Sunday, November 30, 2008
கராச்சி: பட்டாணிகளுக்கும் மொஹாஜிர்களுக்கும் இடையேயான போரில் 18 பேர் பலி
பாகிஸ்தானில் கராச்சியில் மொஹாஜிர்களுக்கும் (இந்தியாவிலிருந்து பாகிஸ்தான் சென்ற முஸ்லீம்கள்) பட்டாணிகளுக்கும் இடையேயான கலவரத்தில் 18 பேருக்கும் மேல் கொல்லப்பட்டுள்ளதாக் செய்திகள் தெரிவிக்கின்றன
Rivals clash in Pakistan's Karachi, 13 dead
Sun Nov 30, 2008 3:50pm IST Email | Print | Share| Single Page[-] Text [+] ISLAMABAD, Nov 30 (Reuters) - Thirteen people have been killed and about 50 wounded in clashes between members of rival ethnic groups in the Pakistani city of Karachi and police have been ordered to shoot troublemakers on sight.
Karachi, Pakistan's commercial capital and home to its main port, has a long history of political, ethnic and religious violence and the weekend clashes will raise fears of a return to the regular bloodshed that plagued the city in the 1990s.
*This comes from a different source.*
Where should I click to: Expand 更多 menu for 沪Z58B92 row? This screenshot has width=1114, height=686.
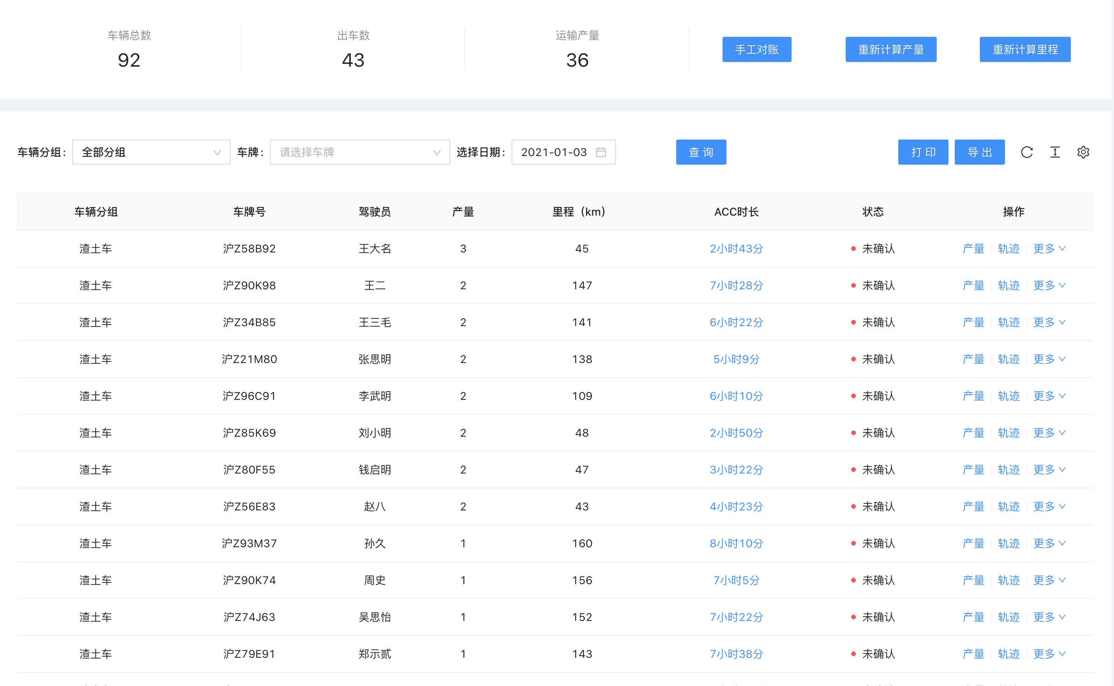tap(1049, 249)
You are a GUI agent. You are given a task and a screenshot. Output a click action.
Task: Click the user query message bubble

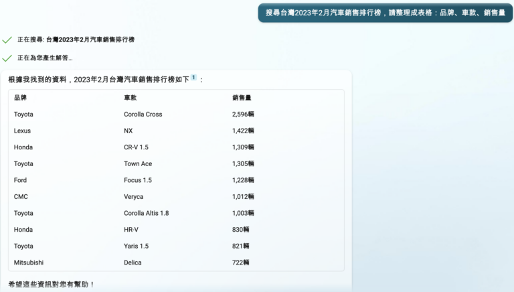tap(385, 13)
The latest strife is between the city's majority community of Urdu-speakers, most descendents of migrants from India at the time of the partition of the British-ruled sub-continent in 1947, and ethnic Pashtuns from northwest Pakistan.
"Thirteen 13 people have been killed in the violence between the two ethnic groups," Karachi police chief Wasim Ahmed told Reuters on Sunday.
Mobs attacked shops and set fire to numerous cars in different parts of the city and 100 people had been arrested. Authorities had issued orders to shoot rioters on sight, he said.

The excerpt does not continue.